- EXERCISE AIM:
Each line of the records needs to come back exactly as written.

━━━━━━━━━━━━━━━━

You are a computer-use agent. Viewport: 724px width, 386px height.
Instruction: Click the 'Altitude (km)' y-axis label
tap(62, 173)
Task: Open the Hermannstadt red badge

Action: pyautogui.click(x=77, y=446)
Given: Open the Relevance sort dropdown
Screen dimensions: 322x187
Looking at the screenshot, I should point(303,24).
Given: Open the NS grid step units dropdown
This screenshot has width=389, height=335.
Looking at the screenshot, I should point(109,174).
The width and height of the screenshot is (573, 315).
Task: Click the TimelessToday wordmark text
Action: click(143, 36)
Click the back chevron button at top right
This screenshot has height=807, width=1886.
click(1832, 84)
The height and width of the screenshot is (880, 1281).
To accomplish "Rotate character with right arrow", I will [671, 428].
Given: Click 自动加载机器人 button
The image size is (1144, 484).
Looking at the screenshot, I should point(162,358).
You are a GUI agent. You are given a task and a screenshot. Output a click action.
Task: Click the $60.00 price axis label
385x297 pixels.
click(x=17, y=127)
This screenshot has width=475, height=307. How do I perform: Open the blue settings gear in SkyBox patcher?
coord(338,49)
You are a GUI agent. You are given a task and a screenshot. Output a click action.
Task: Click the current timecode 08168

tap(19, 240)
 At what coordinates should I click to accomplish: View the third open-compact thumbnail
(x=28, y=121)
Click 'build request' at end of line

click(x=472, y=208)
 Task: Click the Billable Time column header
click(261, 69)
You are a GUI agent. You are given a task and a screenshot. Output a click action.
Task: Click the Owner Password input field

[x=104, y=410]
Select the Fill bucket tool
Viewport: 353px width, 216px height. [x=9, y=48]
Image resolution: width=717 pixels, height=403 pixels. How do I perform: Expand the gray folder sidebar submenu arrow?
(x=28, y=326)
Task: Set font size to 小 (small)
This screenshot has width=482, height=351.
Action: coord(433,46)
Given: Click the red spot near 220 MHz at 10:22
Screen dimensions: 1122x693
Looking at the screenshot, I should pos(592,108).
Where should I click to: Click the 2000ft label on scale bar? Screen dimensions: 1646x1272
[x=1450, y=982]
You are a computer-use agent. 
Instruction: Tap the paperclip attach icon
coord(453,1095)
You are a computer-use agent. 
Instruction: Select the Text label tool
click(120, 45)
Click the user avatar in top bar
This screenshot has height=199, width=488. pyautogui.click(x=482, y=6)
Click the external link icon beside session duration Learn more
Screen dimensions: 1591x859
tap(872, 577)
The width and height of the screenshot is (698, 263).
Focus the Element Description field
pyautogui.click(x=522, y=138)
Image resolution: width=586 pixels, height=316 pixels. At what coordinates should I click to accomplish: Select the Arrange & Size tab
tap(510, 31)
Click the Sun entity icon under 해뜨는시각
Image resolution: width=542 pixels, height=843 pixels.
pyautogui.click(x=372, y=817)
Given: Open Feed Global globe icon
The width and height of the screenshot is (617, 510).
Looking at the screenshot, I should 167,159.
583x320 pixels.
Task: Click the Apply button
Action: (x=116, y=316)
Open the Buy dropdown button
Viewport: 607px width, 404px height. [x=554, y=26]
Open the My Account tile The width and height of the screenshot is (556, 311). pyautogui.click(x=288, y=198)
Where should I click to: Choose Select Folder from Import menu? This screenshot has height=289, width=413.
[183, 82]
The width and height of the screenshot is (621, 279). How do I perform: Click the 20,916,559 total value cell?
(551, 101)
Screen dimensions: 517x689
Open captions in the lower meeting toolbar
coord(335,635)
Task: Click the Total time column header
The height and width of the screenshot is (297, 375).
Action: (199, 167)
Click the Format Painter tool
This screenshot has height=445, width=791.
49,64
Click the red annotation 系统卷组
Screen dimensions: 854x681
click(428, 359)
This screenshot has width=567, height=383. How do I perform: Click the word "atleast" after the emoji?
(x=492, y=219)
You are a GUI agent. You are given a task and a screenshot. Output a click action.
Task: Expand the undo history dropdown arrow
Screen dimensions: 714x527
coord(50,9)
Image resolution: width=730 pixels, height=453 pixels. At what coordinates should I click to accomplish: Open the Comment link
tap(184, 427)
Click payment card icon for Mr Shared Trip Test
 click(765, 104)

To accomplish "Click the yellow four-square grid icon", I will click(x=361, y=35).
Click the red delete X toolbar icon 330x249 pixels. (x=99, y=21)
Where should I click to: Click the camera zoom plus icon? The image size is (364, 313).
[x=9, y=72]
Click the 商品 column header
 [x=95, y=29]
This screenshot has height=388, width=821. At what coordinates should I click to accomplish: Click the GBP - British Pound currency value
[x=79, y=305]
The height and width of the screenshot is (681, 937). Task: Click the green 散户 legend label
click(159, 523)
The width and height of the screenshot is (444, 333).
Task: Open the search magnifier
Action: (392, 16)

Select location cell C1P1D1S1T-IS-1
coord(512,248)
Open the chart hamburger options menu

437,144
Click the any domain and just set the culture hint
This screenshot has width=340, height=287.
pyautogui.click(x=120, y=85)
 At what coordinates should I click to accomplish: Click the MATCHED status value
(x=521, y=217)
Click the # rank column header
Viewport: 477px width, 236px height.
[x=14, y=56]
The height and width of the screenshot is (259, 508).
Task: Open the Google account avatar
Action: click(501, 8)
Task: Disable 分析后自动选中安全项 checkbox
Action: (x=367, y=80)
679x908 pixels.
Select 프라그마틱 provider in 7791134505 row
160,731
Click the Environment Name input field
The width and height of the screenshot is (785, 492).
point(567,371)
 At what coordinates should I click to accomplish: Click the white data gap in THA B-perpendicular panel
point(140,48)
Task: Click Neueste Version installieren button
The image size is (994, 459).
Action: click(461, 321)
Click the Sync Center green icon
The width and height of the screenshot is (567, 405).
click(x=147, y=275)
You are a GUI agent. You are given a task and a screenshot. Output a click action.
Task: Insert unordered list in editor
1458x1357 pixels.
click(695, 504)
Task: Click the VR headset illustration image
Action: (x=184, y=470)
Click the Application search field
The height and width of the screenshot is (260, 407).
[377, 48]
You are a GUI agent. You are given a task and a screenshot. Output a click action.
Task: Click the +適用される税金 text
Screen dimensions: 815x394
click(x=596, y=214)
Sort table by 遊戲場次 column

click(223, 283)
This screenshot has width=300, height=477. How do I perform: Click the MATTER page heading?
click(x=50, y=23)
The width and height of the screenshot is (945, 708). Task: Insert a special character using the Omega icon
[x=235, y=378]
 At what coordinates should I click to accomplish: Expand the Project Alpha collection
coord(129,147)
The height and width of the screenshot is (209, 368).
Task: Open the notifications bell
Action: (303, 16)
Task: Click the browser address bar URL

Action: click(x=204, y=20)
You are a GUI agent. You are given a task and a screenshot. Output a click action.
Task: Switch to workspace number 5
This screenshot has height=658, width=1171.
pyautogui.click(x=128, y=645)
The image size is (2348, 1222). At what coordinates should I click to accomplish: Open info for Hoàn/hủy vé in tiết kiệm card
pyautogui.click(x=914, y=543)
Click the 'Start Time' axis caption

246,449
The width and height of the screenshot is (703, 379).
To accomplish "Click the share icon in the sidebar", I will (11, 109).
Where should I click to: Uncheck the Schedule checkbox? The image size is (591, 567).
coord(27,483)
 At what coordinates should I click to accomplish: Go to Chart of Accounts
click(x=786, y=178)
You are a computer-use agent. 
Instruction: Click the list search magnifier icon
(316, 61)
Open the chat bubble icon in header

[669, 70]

━━━━━━━━━━━━━━━━

- SOLVED EXERCISE:
You are a computer-use agent. Viewport: 724px width, 386px height.
Instruction: Click the 'Altitude (km)' y-axis label
tap(62, 173)
Task: Open the Hermannstadt red badge

Action: pyautogui.click(x=77, y=446)
Given: Open the Relevance sort dropdown
Screen dimensions: 322x187
Looking at the screenshot, I should point(303,24).
Given: Open the NS grid step units dropdown
This screenshot has width=389, height=335.
Looking at the screenshot, I should point(109,174).
The width and height of the screenshot is (573, 315).
Task: Click the TimelessToday wordmark text
Action: click(143, 36)
Click the back chevron button at top right
This screenshot has height=807, width=1886.
click(1832, 84)
The height and width of the screenshot is (880, 1281).
To accomplish "Rotate character with right arrow", I will [671, 428].
Given: Click 自动加载机器人 button
The image size is (1144, 484).
Looking at the screenshot, I should point(162,358).
You are a GUI agent. You are given a task and a screenshot. Output a click action.
Task: Click the $60.00 price axis label
385x297 pixels.
click(x=17, y=127)
This screenshot has width=475, height=307. How do I perform: Open the blue settings gear in SkyBox patcher?
coord(338,49)
You are a GUI agent. You are given a task and a screenshot. Output a click action.
Task: Click the current timecode 08168

tap(19, 240)
 At what coordinates should I click to accomplish: View the third open-compact thumbnail
(x=28, y=121)
Click 'build request' at end of line

click(x=472, y=208)
 Task: Click the Billable Time column header
click(261, 69)
You are a GUI agent. You are given a task and a screenshot. Output a click action.
Task: Click the Owner Password input field

[x=104, y=410]
Select the Fill bucket tool
Viewport: 353px width, 216px height. [x=9, y=48]
Image resolution: width=717 pixels, height=403 pixels. How do I perform: Expand the gray folder sidebar submenu arrow?
(x=28, y=326)
Task: Set font size to 小 (small)
This screenshot has width=482, height=351.
Action: coord(433,46)
Given: Click the red spot near 220 MHz at 10:22
Screen dimensions: 1122x693
Looking at the screenshot, I should pos(592,108).
Where should I click to: Click the 2000ft label on scale bar? Screen dimensions: 1646x1272
[x=1450, y=982]
You are a computer-use agent. 
Instruction: Tap the paperclip attach icon
coord(453,1095)
You are a computer-use agent. 
Instruction: Select the Text label tool
click(120, 45)
Click the user avatar in top bar
This screenshot has height=199, width=488. pyautogui.click(x=482, y=6)
Click the external link icon beside session duration Learn more
Screen dimensions: 1591x859
tap(872, 577)
The width and height of the screenshot is (698, 263).
Focus the Element Description field
pyautogui.click(x=522, y=138)
Image resolution: width=586 pixels, height=316 pixels. At what coordinates should I click to accomplish: Select the Arrange & Size tab
tap(510, 31)
Click the Sun entity icon under 해뜨는시각
Image resolution: width=542 pixels, height=843 pixels.
pyautogui.click(x=372, y=817)
Given: Open Feed Global globe icon
The width and height of the screenshot is (617, 510).
Looking at the screenshot, I should 167,159.
583x320 pixels.
Task: Click the Apply button
Action: (x=116, y=316)
Open the Buy dropdown button
Viewport: 607px width, 404px height. [x=554, y=26]
Open the My Account tile The width and height of the screenshot is (556, 311). pyautogui.click(x=288, y=198)
Where should I click to: Choose Select Folder from Import menu? This screenshot has height=289, width=413.
[183, 82]
The width and height of the screenshot is (621, 279). How do I perform: Click the 20,916,559 total value cell?
(551, 101)
Screen dimensions: 517x689
Open captions in the lower meeting toolbar
coord(335,635)
Task: Click the Total time column header
The height and width of the screenshot is (297, 375).
Action: (199, 167)
Click the Format Painter tool
This screenshot has height=445, width=791.
49,64
Click the red annotation 系统卷组
Screen dimensions: 854x681
click(428, 359)
This screenshot has width=567, height=383. How do I perform: Click the word "atleast" after the emoji?
(x=492, y=219)
You are a GUI agent. You are given a task and a screenshot. Output a click action.
Task: Expand the undo history dropdown arrow
Screen dimensions: 714x527
coord(50,9)
Image resolution: width=730 pixels, height=453 pixels. At what coordinates should I click to accomplish: Open the Comment link
tap(184, 427)
Click payment card icon for Mr Shared Trip Test
 click(765, 104)

To accomplish "Click the yellow four-square grid icon", I will click(x=361, y=35).
Click the red delete X toolbar icon 330x249 pixels. (x=99, y=21)
Where should I click to: Click the camera zoom plus icon? The image size is (364, 313).
[x=9, y=72]
Click the 商品 column header
 [x=95, y=29]
This screenshot has height=388, width=821. At what coordinates should I click to accomplish: Click the GBP - British Pound currency value
[x=79, y=305]
The height and width of the screenshot is (681, 937). Task: Click the green 散户 legend label
click(159, 523)
The width and height of the screenshot is (444, 333).
Task: Open the search magnifier
Action: (392, 16)

Select location cell C1P1D1S1T-IS-1
coord(512,248)
Open the chart hamburger options menu

437,144
Click the any domain and just set the culture hint
This screenshot has width=340, height=287.
pyautogui.click(x=120, y=85)
 At what coordinates should I click to accomplish: Click the MATCHED status value
(x=521, y=217)
Click the # rank column header
Viewport: 477px width, 236px height.
[x=14, y=56]
The height and width of the screenshot is (259, 508).
Task: Open the Google account avatar
Action: click(501, 8)
Task: Disable 分析后自动选中安全项 checkbox
Action: (x=367, y=80)
679x908 pixels.
Select 프라그마틱 provider in 7791134505 row
160,731
Click the Environment Name input field
The width and height of the screenshot is (785, 492).
point(567,371)
 At what coordinates should I click to accomplish: Click the white data gap in THA B-perpendicular panel
point(140,48)
Task: Click Neueste Version installieren button
The image size is (994, 459).
Action: click(461, 321)
Click the Sync Center green icon
The width and height of the screenshot is (567, 405).
click(x=147, y=275)
You are a GUI agent. You are given a task and a screenshot. Output a click action.
Task: Insert unordered list in editor
1458x1357 pixels.
click(695, 504)
Task: Click the VR headset illustration image
Action: (x=184, y=470)
Click the Application search field
The height and width of the screenshot is (260, 407).
[377, 48]
You are a GUI agent. You are given a task and a screenshot. Output a click action.
Task: Click the +適用される税金 text
Screen dimensions: 815x394
click(x=596, y=214)
Sort table by 遊戲場次 column

click(223, 283)
This screenshot has width=300, height=477. How do I perform: Click the MATTER page heading?
click(x=50, y=23)
The width and height of the screenshot is (945, 708). Task: Insert a special character using the Omega icon
[x=235, y=378]
 At what coordinates should I click to accomplish: Expand the Project Alpha collection
coord(129,147)
The height and width of the screenshot is (209, 368).
Task: Open the notifications bell
Action: (303, 16)
Task: Click the browser address bar URL

Action: click(x=204, y=20)
You are a GUI agent. You are given a task and a screenshot. Output a click action.
Task: Switch to workspace number 5
This screenshot has height=658, width=1171.
pyautogui.click(x=128, y=645)
The image size is (2348, 1222). At what coordinates should I click to accomplish: Open info for Hoàn/hủy vé in tiết kiệm card
pyautogui.click(x=914, y=543)
Click the 'Start Time' axis caption

246,449
The width and height of the screenshot is (703, 379).
To accomplish "Click the share icon in the sidebar", I will (11, 109).
Where should I click to: Uncheck the Schedule checkbox? The image size is (591, 567).
coord(27,483)
 At what coordinates should I click to accomplish: Go to Chart of Accounts
click(x=786, y=178)
You are a computer-use agent. 
Instruction: Click the list search magnifier icon
(316, 61)
Open the chat bubble icon in header

[669, 70]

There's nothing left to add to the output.